Wednesday, September 16, 2009

The Newest Mermaid

When I was a toddler I wanted to be a mermaid so badly that I slept with a can of Chicken of the Sea tuna. My mother never made me feel weird for doing so. I had seen Charo dressed up as a mermaid on some 1970's variety show, thought she was beautiful, and wanted to look just like her.

I believe my obsession with mermaids ended after my mom read "The Little Mermaid" to me. Now, this was not the sanitized 1990's Disney version of the story. In the original, the mermaid must kill the prince or she will die and turn into sea foam. She cannot kill him, and so sea foam she becomes.
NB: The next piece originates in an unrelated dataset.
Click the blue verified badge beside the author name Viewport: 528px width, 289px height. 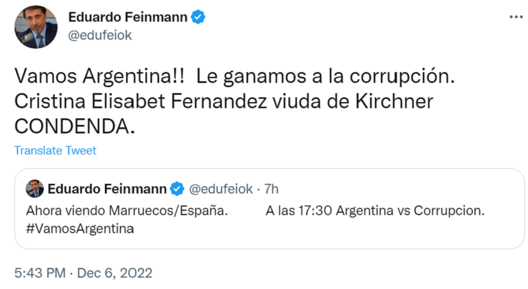pyautogui.click(x=199, y=17)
The other day I was at Dog Beach in Del Mar, just a few miles down the road from Carlsbad beach, where my sisters and I scattered our mother's ashes. It was the first time I saw the Pacific Ocean since we scattered her ashes in June. I felt so close to her, watching the sea foam lap at my feet.
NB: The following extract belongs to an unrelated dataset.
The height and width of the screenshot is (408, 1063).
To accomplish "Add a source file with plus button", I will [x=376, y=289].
I looked up the original passage of Hans Christian Andersen's "The Little Mermaid" about the sea foam, and I felt as if the relationship I had with my mother had come full circle:

"The sun rose up from the waters. Its beams fell, warm and kindly, upon the chill sea foam, and the little mermaid did not feel the hand of death. In the bright sunlight overhead, she saw hundreds of fair ethereal beings. They were so transparent that through them she could see the ship's white sails and the red clouds in the sky. Their voices were sheer music, but so spirit-like that no human ear could detect the sound, just as no eye on earth could see their forms. Without wings, they floated as light as the air itself. The little mermaid discovered that she was shaped like them, and that she was gradually rising up out of the foam."

Sunday, September 6, 2009

La Quinta, Super 8, and Holiday Inn


My husband and I are driving home to San Diego to start our new life there. I guess it's not that new, considering my sisters, nieces, nephews, and friends all live there. It's quite bittersweet because my mother won't be there to welcome me back. It stings every time I think of it. Sometimes, before I go to sleep, I ask her to visit me in my dreams. It's strange, even though I don't dream of her, I feel like I've spent time with her, and it makes the pain ease up a little bit.


Driving to Abilene, Texas today. I'm looking forward to the scenery changing from lush and green to dry and brown. It's the native Southern Californian in me that craves parched landscapes.


We've got my two twelve-year-old cats and a rambunctious dog along for the ride. Our dog is pretty mellow in the car, but one of the cats meows her complaints about being stuck in the car for hours on end. The other cat waits until we hit the motel, then meows her dissatisfaction throughout the night.


I'm anxious about arriving in San Diego on Wednesday, though. It's my birthday, and it will be the first one without my mother. More on that later.